** Begin RECORD SET **

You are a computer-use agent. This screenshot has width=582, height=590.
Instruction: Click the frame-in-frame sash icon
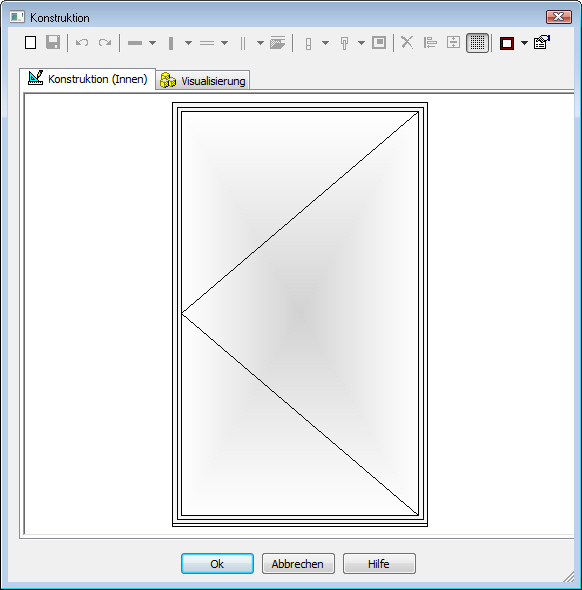pyautogui.click(x=379, y=43)
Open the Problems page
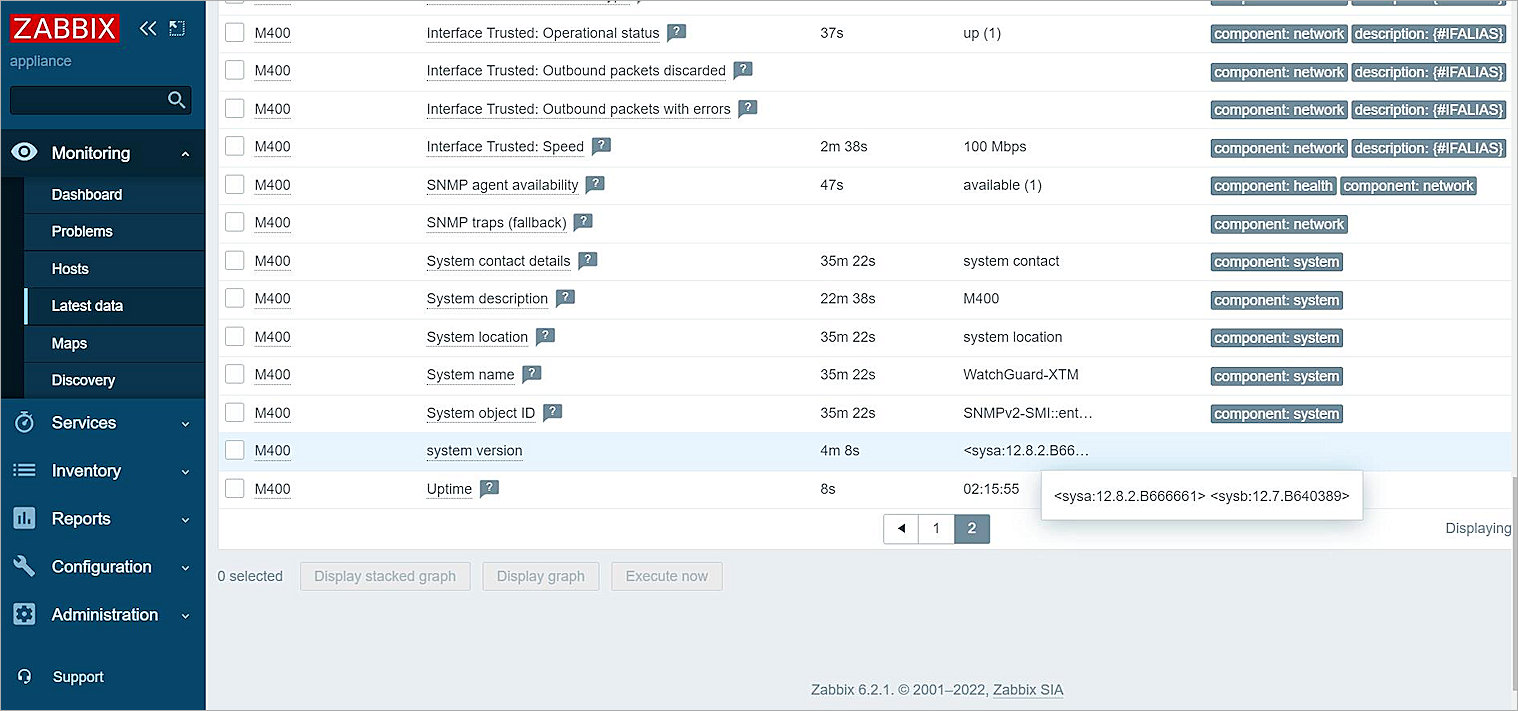The width and height of the screenshot is (1518, 711). 82,231
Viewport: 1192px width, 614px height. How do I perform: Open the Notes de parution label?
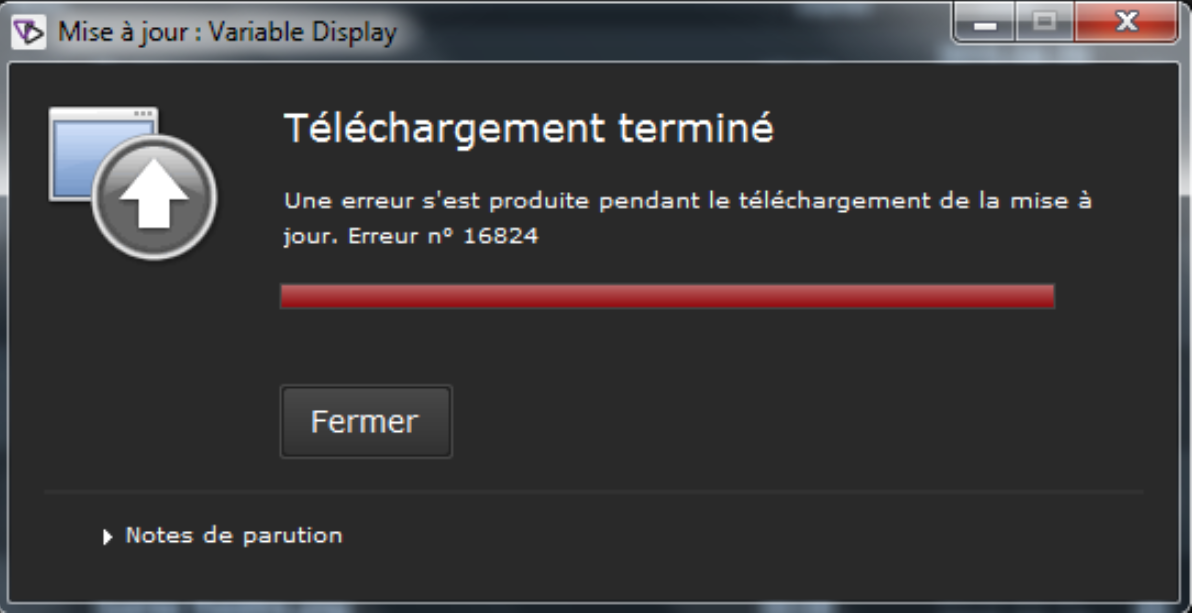coord(233,536)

** End RECORD SET **

Write out the lines of every item above as a numbered list, skipping any blank lines. Leave the pictures out of your answer.

SOLUTION BELOW -
1. You are a computer-use agent. This screenshot has width=582, height=590.
2. Instruction: Click the frame-in-frame sash icon
3. pyautogui.click(x=379, y=43)
4. Open the Problems page
5. The width and height of the screenshot is (1518, 711). 82,231
6. Viewport: 1192px width, 614px height. How do I perform: Open the Notes de parution label?
7. coord(233,536)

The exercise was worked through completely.